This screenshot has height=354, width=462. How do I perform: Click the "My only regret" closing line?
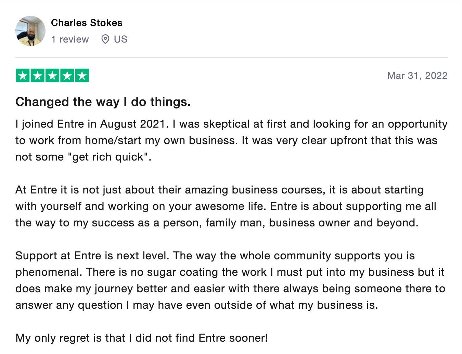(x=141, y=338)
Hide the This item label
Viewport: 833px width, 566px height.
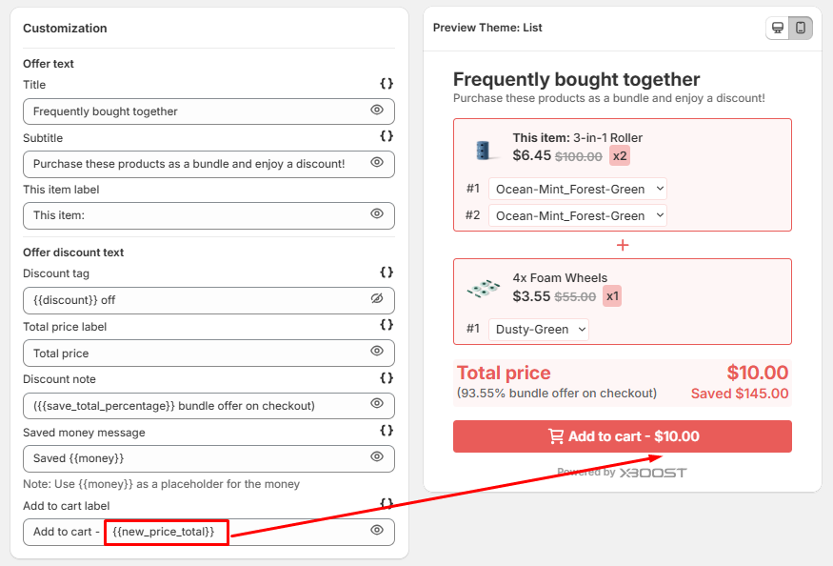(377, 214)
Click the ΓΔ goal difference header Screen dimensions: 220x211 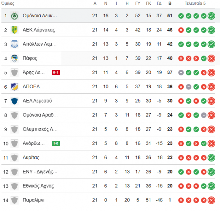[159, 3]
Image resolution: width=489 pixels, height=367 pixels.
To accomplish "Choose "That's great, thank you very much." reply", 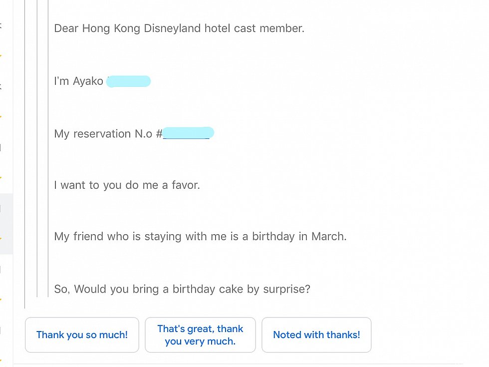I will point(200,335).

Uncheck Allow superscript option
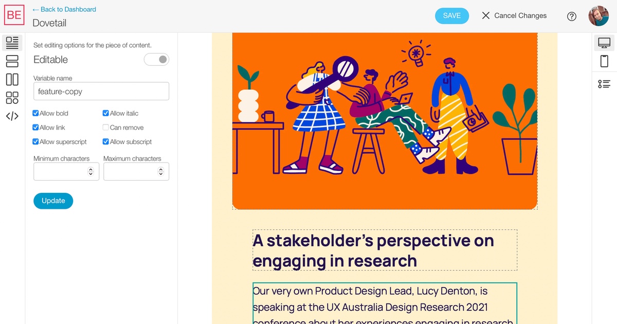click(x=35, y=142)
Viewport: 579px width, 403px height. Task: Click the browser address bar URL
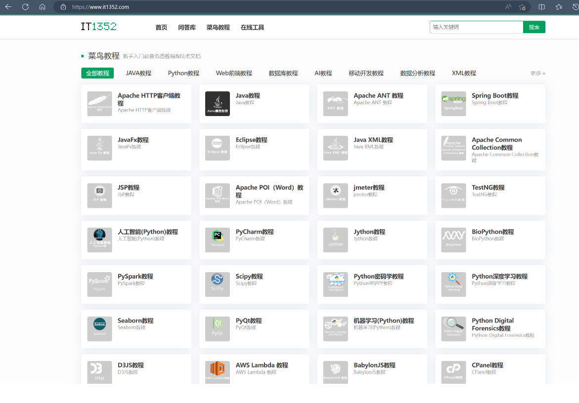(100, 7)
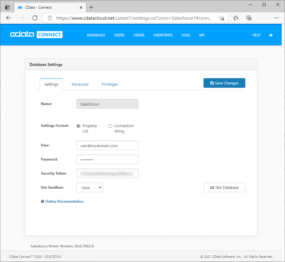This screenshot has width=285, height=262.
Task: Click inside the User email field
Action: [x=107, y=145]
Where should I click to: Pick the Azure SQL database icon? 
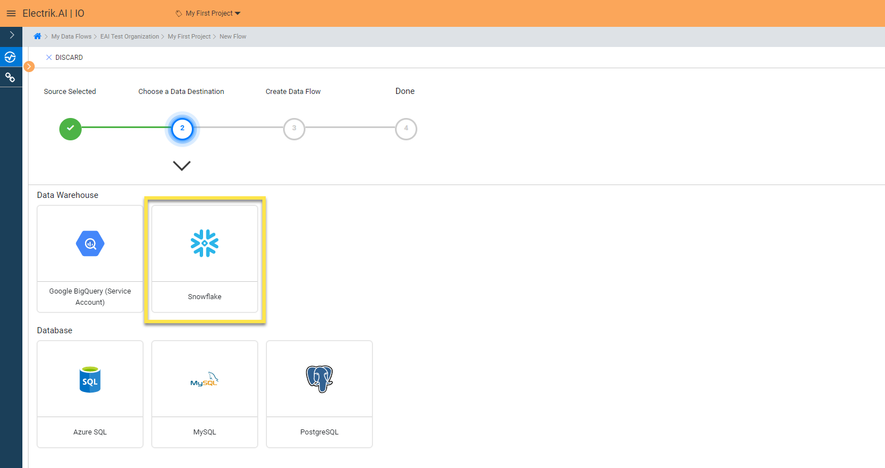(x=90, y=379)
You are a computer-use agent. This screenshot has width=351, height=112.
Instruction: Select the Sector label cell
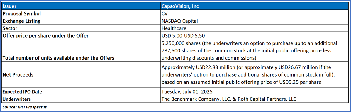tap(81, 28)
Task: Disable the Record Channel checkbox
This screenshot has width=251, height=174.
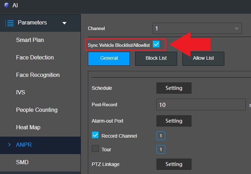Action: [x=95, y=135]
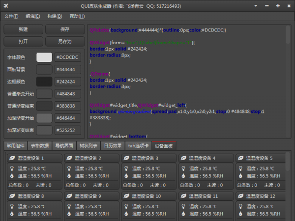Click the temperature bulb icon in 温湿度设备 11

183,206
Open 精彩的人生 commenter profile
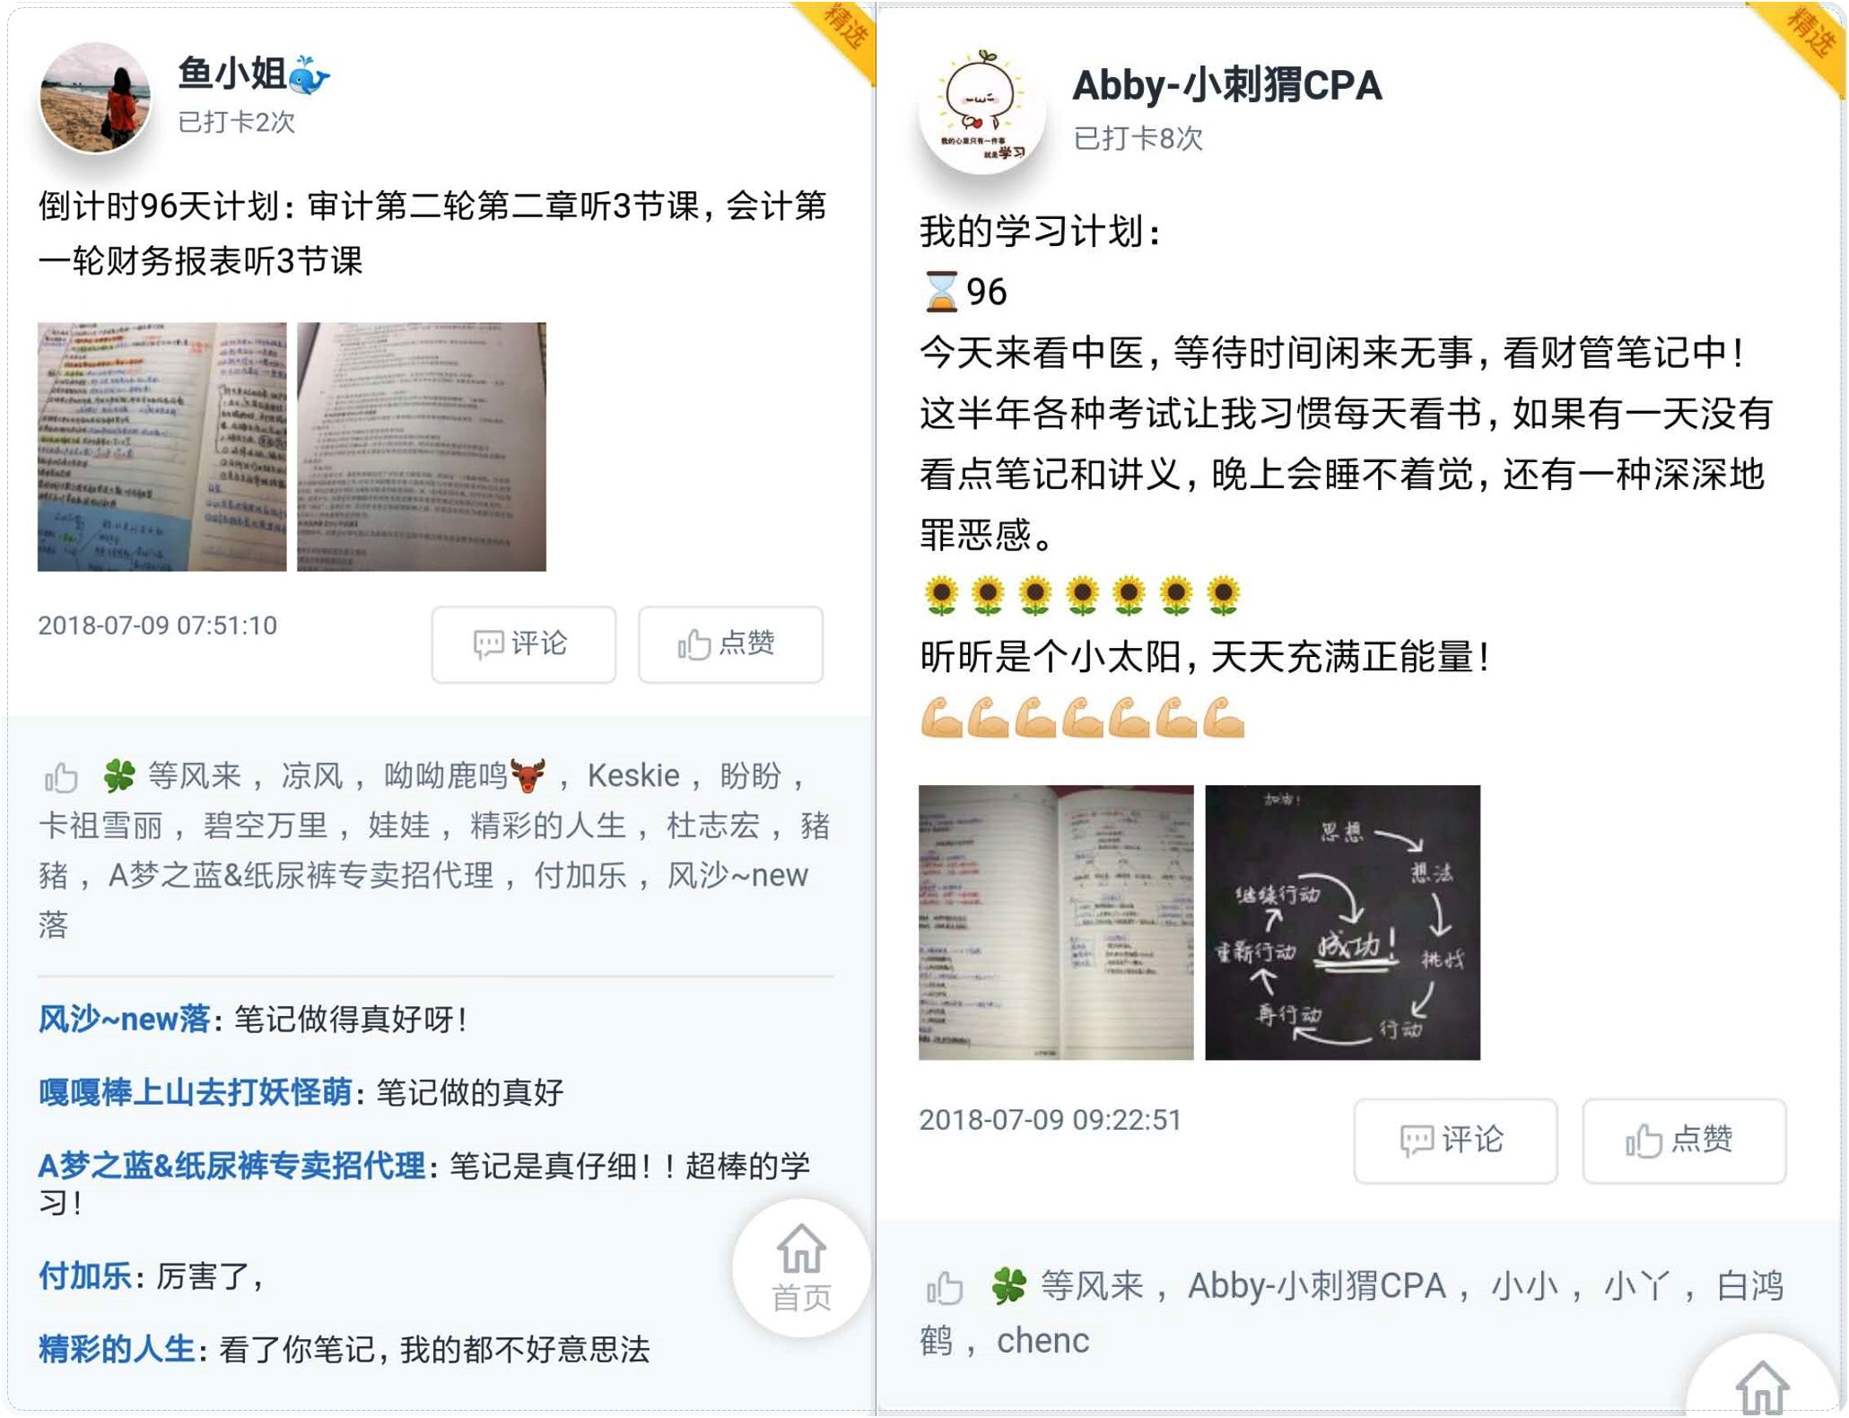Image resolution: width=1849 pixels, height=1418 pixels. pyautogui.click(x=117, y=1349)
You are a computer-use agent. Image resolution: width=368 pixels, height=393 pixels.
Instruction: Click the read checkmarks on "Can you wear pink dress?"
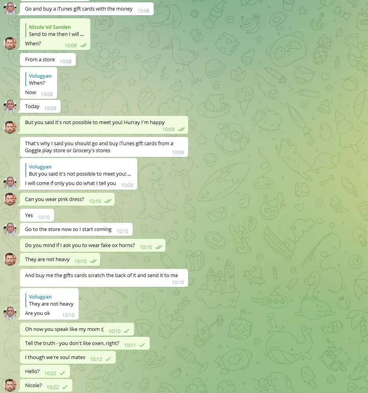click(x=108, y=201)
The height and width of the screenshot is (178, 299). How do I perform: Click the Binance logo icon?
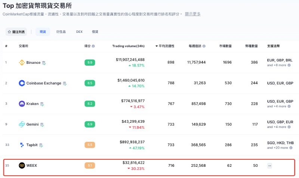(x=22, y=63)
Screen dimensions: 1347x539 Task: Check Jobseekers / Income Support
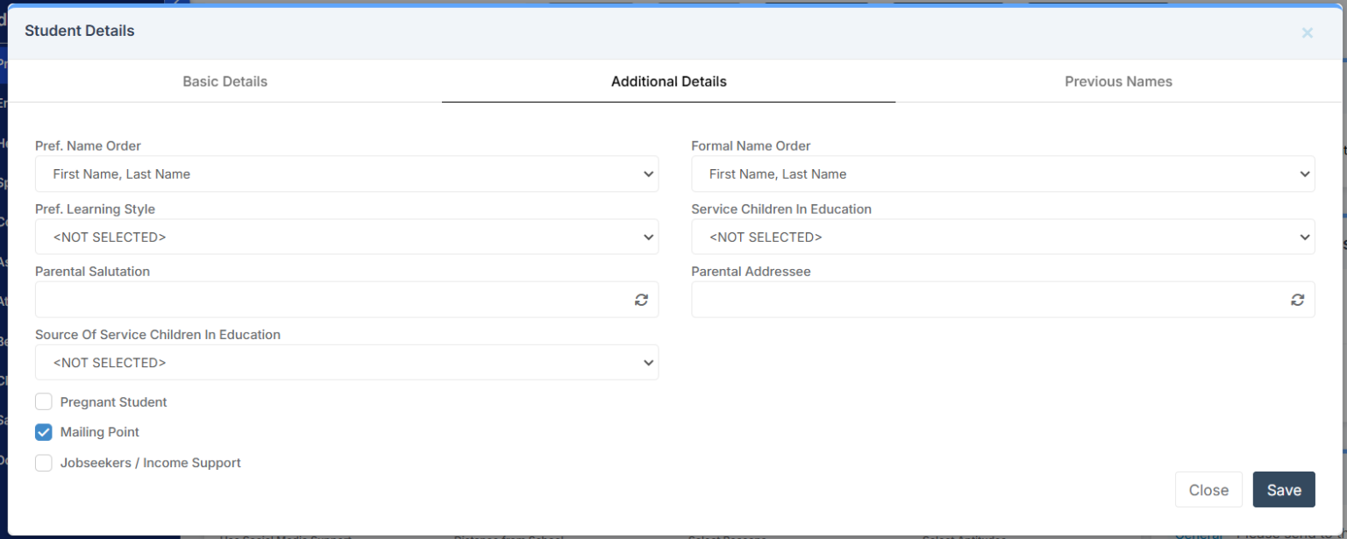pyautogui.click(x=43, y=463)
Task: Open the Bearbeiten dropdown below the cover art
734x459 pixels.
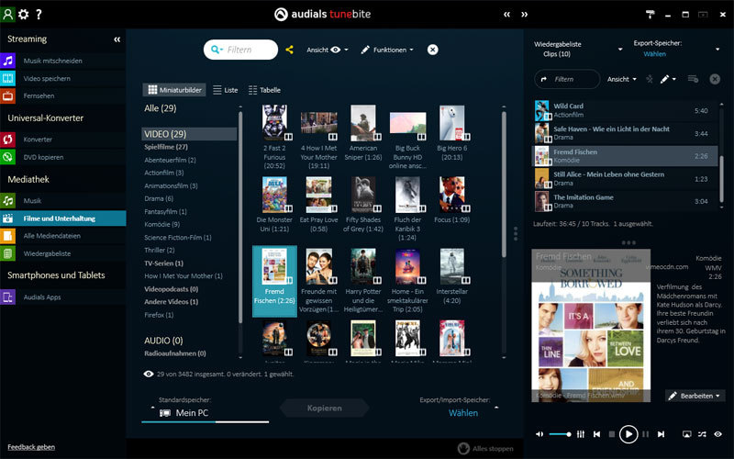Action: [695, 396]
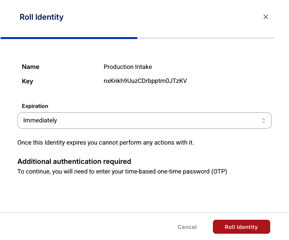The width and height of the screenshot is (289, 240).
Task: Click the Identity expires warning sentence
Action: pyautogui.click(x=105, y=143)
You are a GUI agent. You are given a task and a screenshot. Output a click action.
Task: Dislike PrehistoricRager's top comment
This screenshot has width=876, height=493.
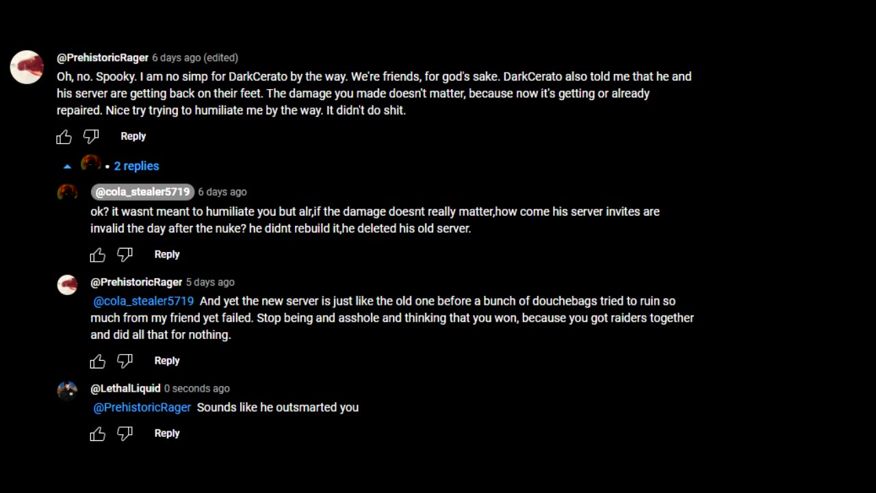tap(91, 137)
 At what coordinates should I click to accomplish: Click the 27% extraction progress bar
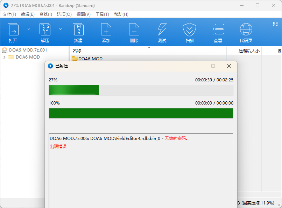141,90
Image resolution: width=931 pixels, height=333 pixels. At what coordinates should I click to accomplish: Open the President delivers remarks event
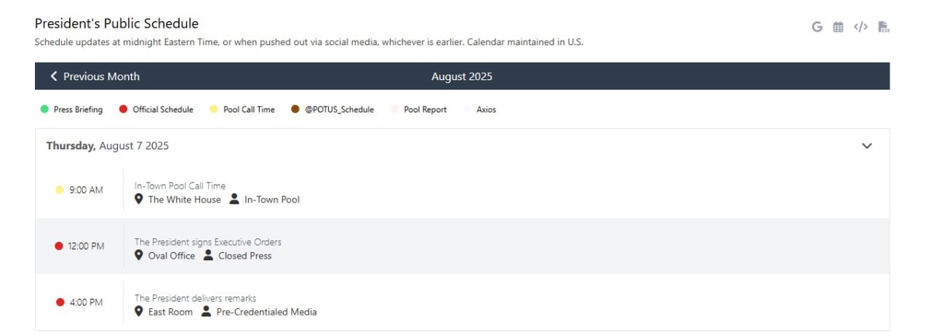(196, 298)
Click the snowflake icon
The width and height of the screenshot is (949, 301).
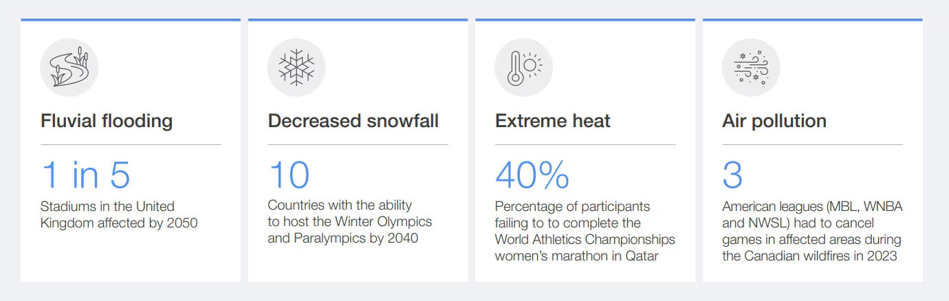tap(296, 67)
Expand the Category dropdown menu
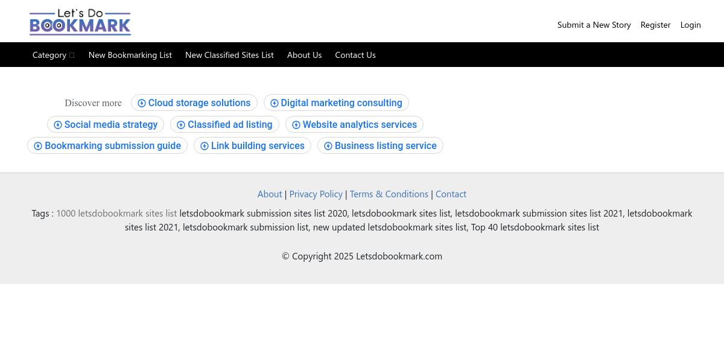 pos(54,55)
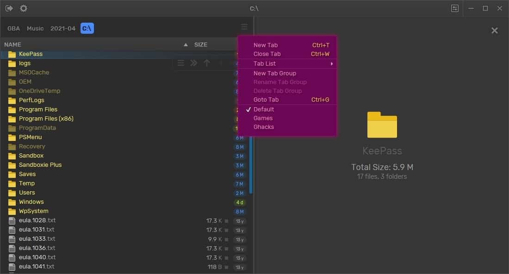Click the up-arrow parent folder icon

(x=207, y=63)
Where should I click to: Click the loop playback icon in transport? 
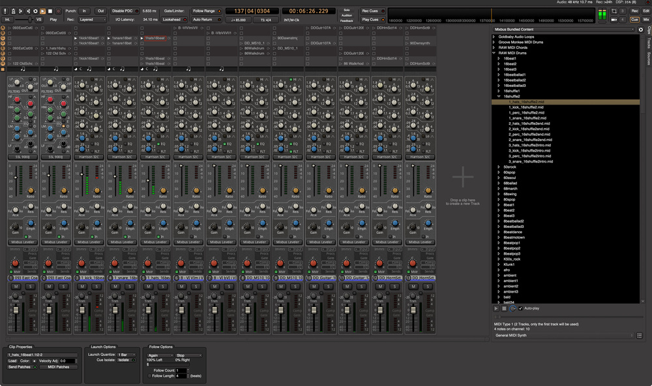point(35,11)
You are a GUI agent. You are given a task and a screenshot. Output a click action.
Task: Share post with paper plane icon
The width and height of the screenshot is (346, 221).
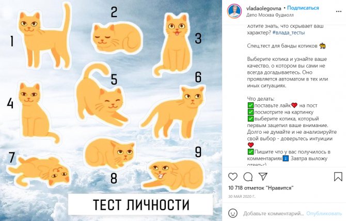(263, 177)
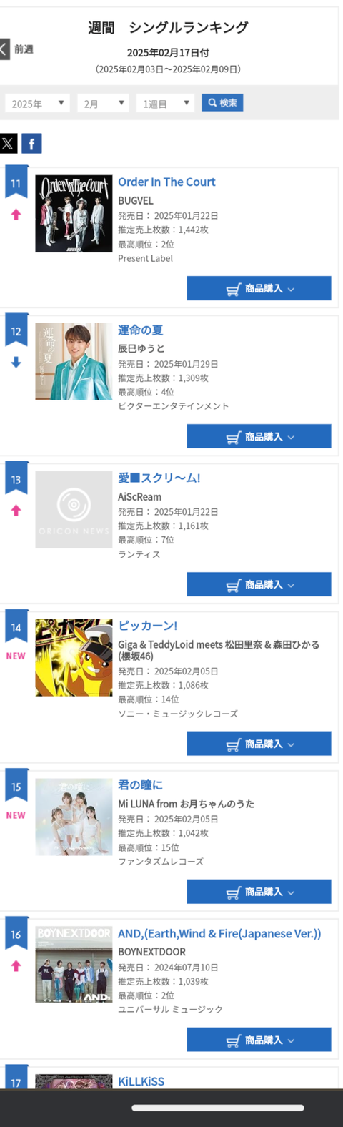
+++
Repeat exactly and only the lines from the one holding "Click the snowflake icon" through the final line of the entries; no pictures.

**RESPONSE BOX**
Click the snowflake icon
The width and height of the screenshot is (949, 301).
tap(296, 67)
Expand the Category dropdown menu
 pos(54,55)
Click the up-arrow parent folder icon

(x=207, y=63)
Where should I click to: Click the loop playback icon in transport? 
point(35,11)
You are a GUI agent. You are given a task and a screenshot. Output a click action.
Task: Share post with paper plane icon
The width and height of the screenshot is (346, 221).
(263, 177)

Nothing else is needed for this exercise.